On January 2, 2024, the US Court docket of Appeals for the Tenth Circuit (“Tenth Circuit”) denied the State of Oklahoma’s movement for a keep pending attraction to the US Supreme Court docket and one week later transferred jurisdiction again to the district court docket[1] relating to Pharmaceutical Care Administration Affiliation v. Mulready.[2] What this implies is that the Tenth Circuit’s August 2023 ruling hanging down provisions of Oklahoma’s Affected person’s Proper to Pharmacy Alternative Act[3] as preempted by the federal Worker Retirement Earnings Safety Act (“ERISA”) and Medicare Half D, stays in impact, and thus Oklahoma might not implement these preempted provisions of its legislation. Arguably, there may be now a circuit break up between the Eighth and Tenth Circuits as to the extent of federal preemption relating to efforts by states to manage pharmacy profit managers. Oklahoma is predicted to attraction to the US Supreme Court docket.[4] Whether or not or not the Supreme Court docket will select to simply accept the case is unsure.
Procedural Recap
In April 2022, the US District Court docket for the Western District of Oklahoma dominated largely in favor of Oklahoma’s Affected person’s Proper to Pharmacy Alternative Act, upholding a lot of the act towards federal preemption whereas discovering that some provisions are preempted by Medicare Half D. In August 2023, the Tenth Circuit reversed, discovering the disputed provisions preempted by each ERISA and Medicare Half D. In December 2023, the Tenth Circuit denied Oklahoma’s petition for en banc rehearing. Days later, Oklahoma filed a movement to remain the mandate and the Pharmaceutical Care Administration Affiliation (“PCMA”) filed its opposition 10 days later. As famous above, 5 days later the Tenth Circuit denied Oklahoma’s movement to remain pending attraction. A petition for certiorari to the US Supreme Court docket has not but been filed however is presumed per the submitting to remain the mandate.
Latest Filings
Final month, Oklahoma filed a movement to remain the mandate, which if granted, would have functionally put the Tenth Circuit’s choice on maintain whereas Oklahoma appeals to the Supreme Court docket. Earlier this month, the Tenth Circuit denied that movement. A circuit court docket of appeals might grant a movement to remain a mandate pending a petition for certiorari when (a) the petition presents a “substantial query” and (b) there may be good trigger for a keep. Moreover, a keep “in a civil case won’t be granted until the court docket finds there’s a substantial risk {that a} petition for writ of certiorari could be granted.”[5] The Tenth Circuit dominated that Oklahoma didn’t meet these necessities.
What’s Subsequent
The large query stays to be answered: will the Supreme Court docket grant certiorari? The extent of ERISA or Medicare Half D preemption as to pharmacy profit managers (“PBMs”) is a matter of nice public import as evidenced by the 49 amicus curiae, together with the US, 34 states,[6] the District of Columbia, and 13 commerce associations. In current years, all 50 states have taken some extent of motion to manage PBMs, many in reliance upon the Supreme Court docket’s unanimous 2020 choice in Rutledge.[7] The attain of that call seems unsure and thus the Supreme Court docket may have to step again into the fray.

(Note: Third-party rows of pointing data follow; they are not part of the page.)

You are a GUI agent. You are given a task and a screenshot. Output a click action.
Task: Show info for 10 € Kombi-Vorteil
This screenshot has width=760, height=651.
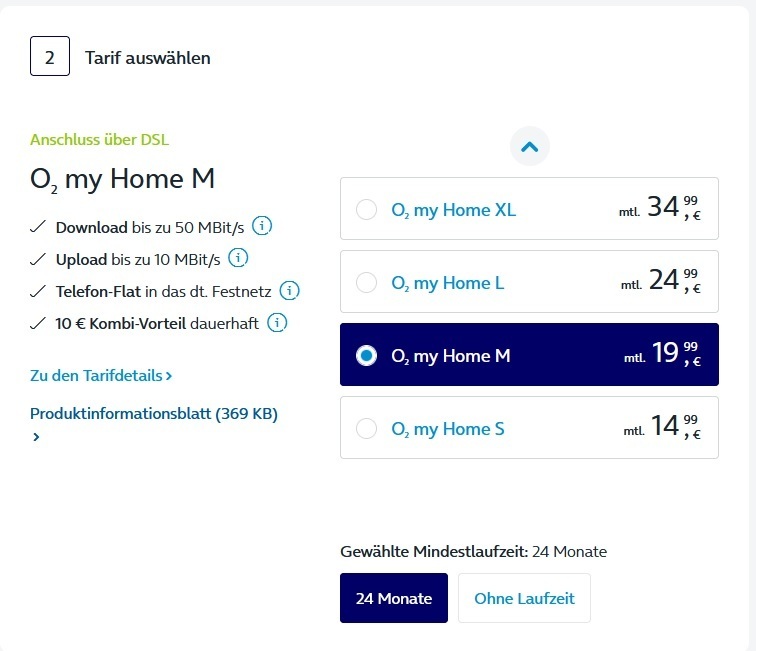tap(277, 322)
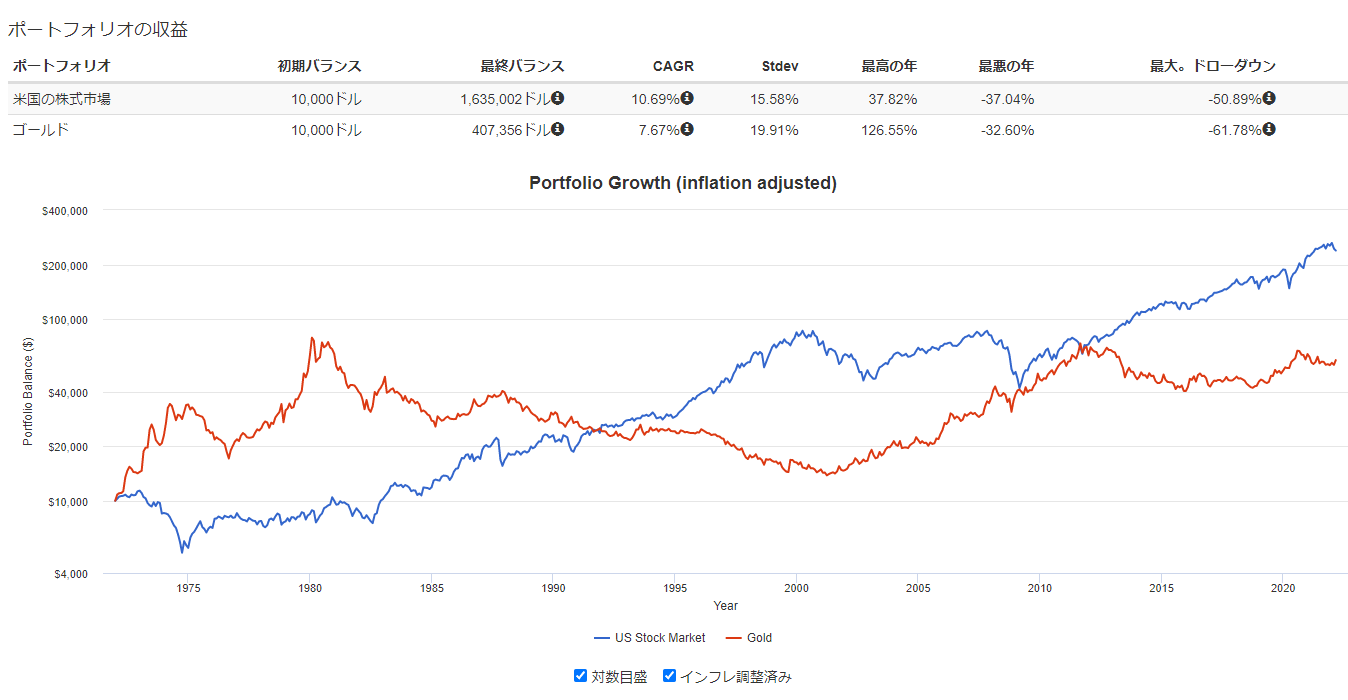The height and width of the screenshot is (700, 1348).
Task: Click the blue legend line swatch
Action: pyautogui.click(x=601, y=638)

[1] United States District Court docket for the Western District of Oklahoma.
[2] Pharm. Care Mgmt. Ass’n .v Mulready, 78 F.4th 1183 (tenth Cir. 2023), en banc listening to denied Dec. 12, 2023.

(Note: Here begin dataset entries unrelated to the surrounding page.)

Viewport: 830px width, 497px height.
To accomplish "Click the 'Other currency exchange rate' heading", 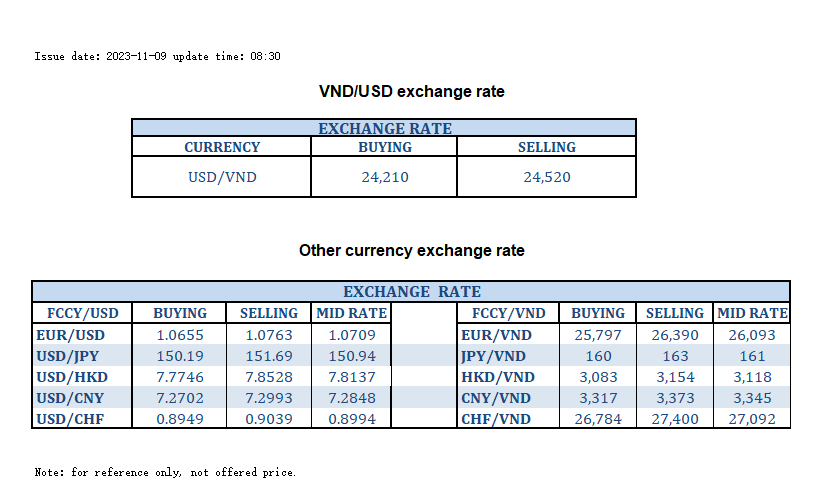I will pos(411,250).
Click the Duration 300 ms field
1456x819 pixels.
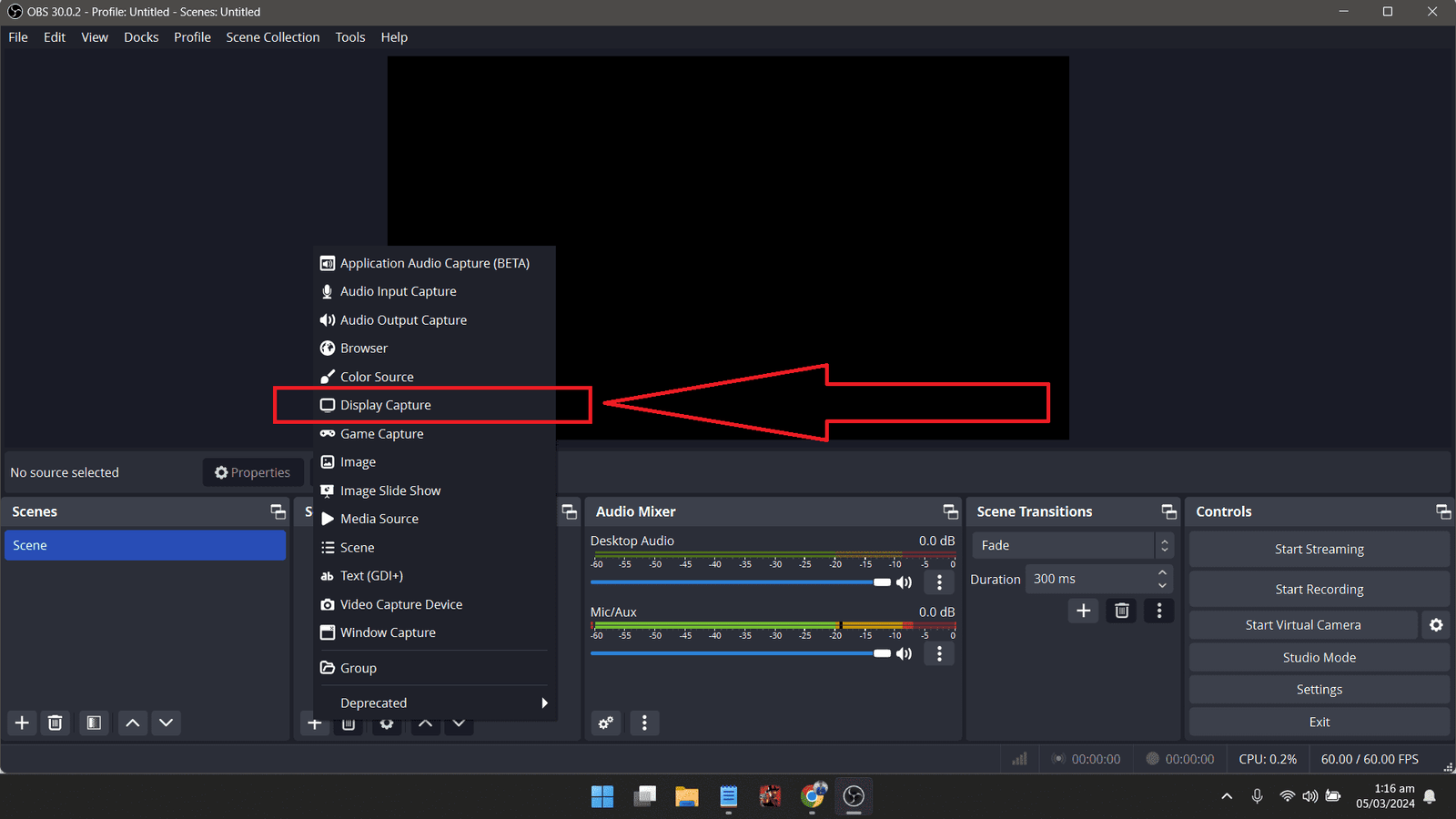click(1090, 579)
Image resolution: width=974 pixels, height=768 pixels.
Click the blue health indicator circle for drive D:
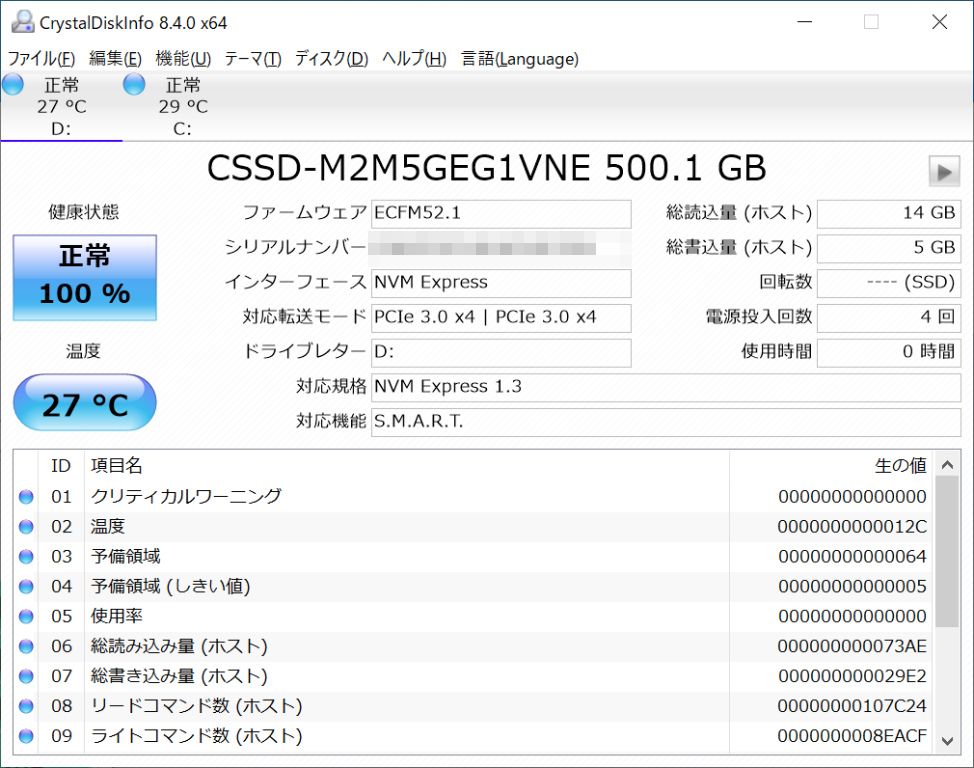pos(13,86)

[3] Okla. Stat. tit. 36, §§ 6958 et seq.
[4] Each the Oklahoma Legal professional Common and Insurance coverage Commissioner have publicly said that they’ll attraction to the Supreme Court docket. See, https://www.oid.ok.gov/release_082123/.
[5] tenth Cir. R 41.1(B).
[6] The US and every of the next 34 states as amicus curiae in assist of Oklahoma: Arizona, Arkansas, California, Colorado, Connecticut, Delaware, Florida, Hawaii, Idaho, Illinois, Indiana, Kansas, Kentucky, Maine, Maryland, Massachusetts, Michigan, Minnesota, Mississippi, Nebraska, Nevada, New Jersey, New Mexico, New York, North Carolina, North Dakota, Oregon, Rhode Island, South Carolina, South Dakota, Texas, Utah, Virginia, and Washington.
[7] Rutledge v. Pharm. Care Mgmt. Ass’n, 141 S. Ct. 474 (2020).